Eleven of the animals are birds, two are fish, eight are mussels. The New York Times even ran a photo on its front page of one of the birds that’s now gone. It was a Maui nukupu’u. It had a yellow belly and a thin beak that curved downward. It looked to be about the size of a canary. But it is no more. It was last seen in 1996.
Of course, every death is an extinction. When you and I die, we will cease to exist. Our bodies may be encased in a coffin and lie six feet underground. Or we may be cremated and placed in the ground or scattered to the winds or poured into an urn or a cigar box. But as live individuals, we will no longer exist. As individuals, we will be extinct.
Even people whose bodies are preserved and displayed in some public way are just lumps of flab propped up by chemicals and wooden splints. But as living beings, they’re dead as doornails.
No doubt some of the 22 animals just declared extinct had already been captured and stuffed and exist as dead objects in museums somewhere. But they exist as empty shells, dead to the world in any meaningful sense for the rest of cosmic time.
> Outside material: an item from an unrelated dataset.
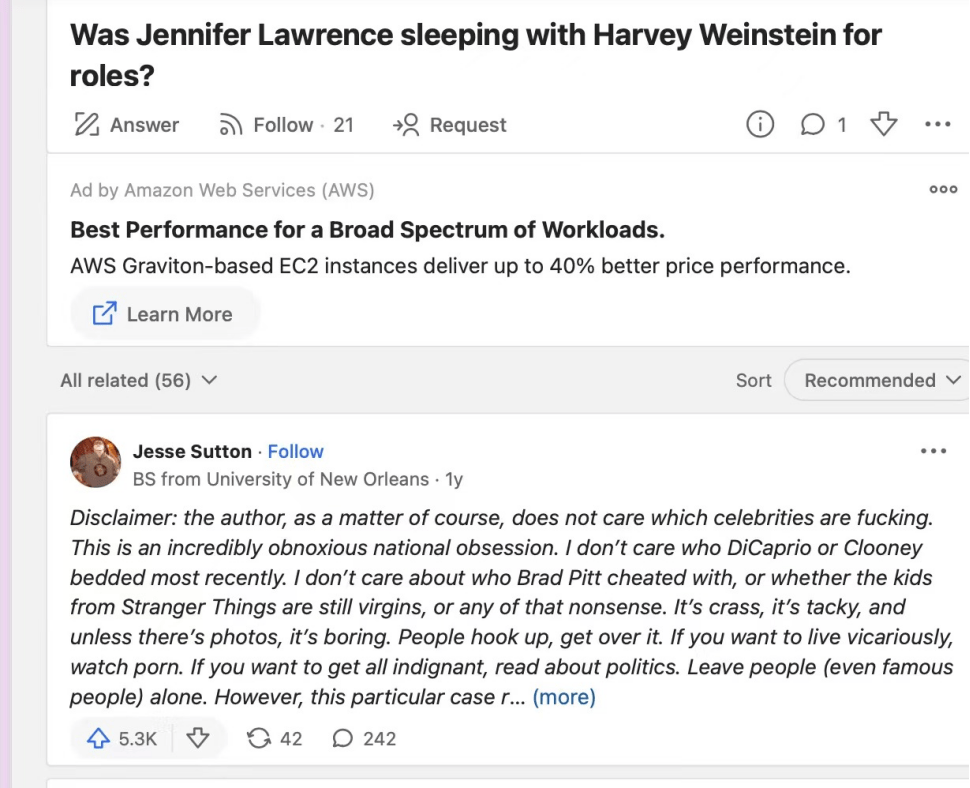Open Jesse Sutton's answer options menu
The same will be said of us as individuals. If we have children, some of our DNA will live on throughout generations, perhaps. Our names and brief biographies will be dredged up when people use their computers to trace their ancestry. But those will just be words, the way words are now used to describe the animals that have just been officially declared ‘extinct.’
But everything we were and everything we did and everything we wrote or painted or sculpted or composed or built or planted will exist as second-hand extensions of who and what we used to be.
As individuals, we will be as extinct as the Maui nukupu’u.
That is a bitter pill to swallow. And so for centuries, billions of humans have refused to swallow it. Instead of accepting their future extinction, they make up stories that give them an after-life. They figure they’ve got one life on earth and then when they run out of that life, they give themselves an “after-life.” So they don’t ever really die. They just move from one plane of being to another.
There is no credible evidence for this after-life. There is no reason to suppose that such a place or thing exists. But people want to believe there is such a thing and so they just believe it. Period ! They make it up and call it ‘holy.’
The idea of just fading into nothingness is too painful for many people to accept, and so they create stories that make them feel better. The stories don’t have to be true. They just have to calm people down and relieve them of the pain and sadness of dying-into-nothingness.
These life-after-death stories don’t usually include birds and mussels and clams and other extinct animals. But they often do include dogs and cats. People like to think that their beloved pets will be waiting for them in the after-life.
Of course, this after-life scenario is nonsense. But who cares? Whether there is or isn’t a pleasant after-life where my dog Fritz is waiting for me won’t be known until I die.
But by then, none of it will matter.
My extinction on Earth will be as complete as the last song of the dodo bird.
Disappearing into nothingness is one of extinction’s most reliable promises.